Kutipan halaman –
■ ■ ■ ■ ■
Adabul Maḥabbah wal Khauf war Rajā’: Menyatu dalam Cinta, Takut, dan Harap

Penulis: Irfan Soleh


Mengapa sebagian hamba bisa menangis dalam sujud bukan karena takut neraka, tapi karena rindu kepada Allah? Dan mengapa sebagian lain justru takut kehilangan cinta-Nya lebih daripada kehilangan dunia? Di sinilah letak keindahan maqām keempat: adabul maḥabbah wal khauf war rajā’ — adab dalam mencintai, takut, dan berharap kepada Allah. Perjalanan ini bukan sekadar soal perasaan, tapi tentang bagaimana hati mencapai keseimbangan antara tiga sayap utama iman: cinta yang menggerakkan, takut yang menjaga, dan harap yang menenangkan.
■ ■ ■ ■ ■
Baris data –
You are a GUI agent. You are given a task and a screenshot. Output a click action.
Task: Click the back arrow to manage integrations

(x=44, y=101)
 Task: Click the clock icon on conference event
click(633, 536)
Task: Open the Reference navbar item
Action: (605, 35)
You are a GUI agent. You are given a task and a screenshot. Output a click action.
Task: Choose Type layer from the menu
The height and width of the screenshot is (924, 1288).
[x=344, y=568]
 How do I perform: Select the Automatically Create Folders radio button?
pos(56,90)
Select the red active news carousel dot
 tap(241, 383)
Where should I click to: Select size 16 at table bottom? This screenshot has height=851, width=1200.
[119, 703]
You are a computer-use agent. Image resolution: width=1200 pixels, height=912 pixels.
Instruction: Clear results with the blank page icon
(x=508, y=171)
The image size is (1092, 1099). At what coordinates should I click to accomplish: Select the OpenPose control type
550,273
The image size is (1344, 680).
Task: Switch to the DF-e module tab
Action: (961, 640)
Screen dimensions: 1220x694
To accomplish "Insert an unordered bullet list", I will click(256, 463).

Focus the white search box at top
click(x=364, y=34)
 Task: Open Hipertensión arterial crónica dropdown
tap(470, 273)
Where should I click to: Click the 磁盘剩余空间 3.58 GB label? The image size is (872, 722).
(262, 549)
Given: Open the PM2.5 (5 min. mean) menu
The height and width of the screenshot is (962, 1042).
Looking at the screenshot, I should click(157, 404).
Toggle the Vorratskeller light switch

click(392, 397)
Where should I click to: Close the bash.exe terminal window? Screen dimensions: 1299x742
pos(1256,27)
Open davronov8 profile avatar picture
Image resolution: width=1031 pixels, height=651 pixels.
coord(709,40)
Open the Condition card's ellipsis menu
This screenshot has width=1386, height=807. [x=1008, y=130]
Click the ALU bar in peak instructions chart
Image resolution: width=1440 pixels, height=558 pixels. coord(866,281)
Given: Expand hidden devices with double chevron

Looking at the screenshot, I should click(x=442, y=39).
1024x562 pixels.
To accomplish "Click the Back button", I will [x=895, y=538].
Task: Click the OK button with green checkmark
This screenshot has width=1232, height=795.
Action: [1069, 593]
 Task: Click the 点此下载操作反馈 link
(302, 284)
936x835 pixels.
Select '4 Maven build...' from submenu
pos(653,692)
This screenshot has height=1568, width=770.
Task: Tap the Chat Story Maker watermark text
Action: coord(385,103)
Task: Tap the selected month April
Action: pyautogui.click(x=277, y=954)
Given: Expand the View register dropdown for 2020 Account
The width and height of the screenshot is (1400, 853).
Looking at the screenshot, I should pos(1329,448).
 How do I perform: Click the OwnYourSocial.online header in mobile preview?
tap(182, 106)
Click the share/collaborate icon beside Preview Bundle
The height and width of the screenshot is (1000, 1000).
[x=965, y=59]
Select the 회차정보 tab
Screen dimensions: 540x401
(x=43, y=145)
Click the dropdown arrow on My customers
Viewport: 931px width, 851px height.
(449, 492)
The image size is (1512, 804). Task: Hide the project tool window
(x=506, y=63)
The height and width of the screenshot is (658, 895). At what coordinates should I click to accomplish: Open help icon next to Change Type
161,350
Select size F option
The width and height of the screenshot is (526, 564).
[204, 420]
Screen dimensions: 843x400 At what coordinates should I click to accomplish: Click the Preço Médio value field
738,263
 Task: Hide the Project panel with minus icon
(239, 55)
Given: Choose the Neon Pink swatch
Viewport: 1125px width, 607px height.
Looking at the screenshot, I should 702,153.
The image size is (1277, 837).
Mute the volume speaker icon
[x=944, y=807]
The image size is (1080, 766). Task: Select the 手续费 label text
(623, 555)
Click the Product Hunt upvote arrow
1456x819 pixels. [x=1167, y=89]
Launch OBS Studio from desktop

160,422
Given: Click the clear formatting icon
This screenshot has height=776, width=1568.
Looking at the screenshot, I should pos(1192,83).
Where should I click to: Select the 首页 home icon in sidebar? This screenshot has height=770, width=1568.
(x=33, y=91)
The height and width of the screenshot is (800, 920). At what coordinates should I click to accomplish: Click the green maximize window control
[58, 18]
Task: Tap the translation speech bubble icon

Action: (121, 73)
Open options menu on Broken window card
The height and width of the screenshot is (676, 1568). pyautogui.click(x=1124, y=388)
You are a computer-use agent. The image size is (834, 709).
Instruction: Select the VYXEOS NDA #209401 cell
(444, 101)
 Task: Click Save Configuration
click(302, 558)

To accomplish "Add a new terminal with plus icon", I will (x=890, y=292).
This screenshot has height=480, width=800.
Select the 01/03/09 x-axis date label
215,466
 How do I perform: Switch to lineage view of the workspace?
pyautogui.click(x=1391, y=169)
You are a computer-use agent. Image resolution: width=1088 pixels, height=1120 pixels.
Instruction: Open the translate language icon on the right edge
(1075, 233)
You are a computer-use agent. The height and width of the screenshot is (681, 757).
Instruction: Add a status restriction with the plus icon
■ ■ ■ ■ ■
Tugas 1 – Perbarui bagian teks tentang adab cinta, takut, dan harap yang dibuka dengan kata-kata "Mengapa sebagian hamba" dan ditutup dengan "harap yang menenangkan.", dengan mengganti "rindu" menjadi "kangen".
Tugas 2 – Tulis ulang tanpa perubahan bagian baris data yang dibuka dengan baris berisi "Where should I click to: Close" dan ditutup dengan baris berisi "This screenshot has width=1386, height=807.".
Teks tentang adab cinta, takut, dan harap tidak ada hubungannya dengan baris data.

Jawaban lengkap 1 –
Mengapa sebagian hamba bisa menangis dalam sujud bukan karena takut neraka, tapi karena kangen kepada Allah? Dan mengapa sebagian lain justru takut kehilangan cinta-Nya lebih daripada kehilangan dunia? Di sinilah letak keindahan maqām keempat: adabul maḥabbah wal khauf war rajā’ — adab dalam mencintai, takut, dan berharap kepada Allah. Perjalanan ini bukan sekadar soal perasaan, tapi tentang bagaimana hati mencapai keseimbangan antara tiga sayap utama iman: cinta yang menggerakkan, takut yang menjaga, dan harap yang menenangkan.

Jawaban lengkap 2 –
Where should I click to: Close the bash.exe terminal window? Screen dimensions: 1299x742
pos(1256,27)
Open davronov8 profile avatar picture
Image resolution: width=1031 pixels, height=651 pixels.
coord(709,40)
Open the Condition card's ellipsis menu
This screenshot has width=1386, height=807. [x=1008, y=130]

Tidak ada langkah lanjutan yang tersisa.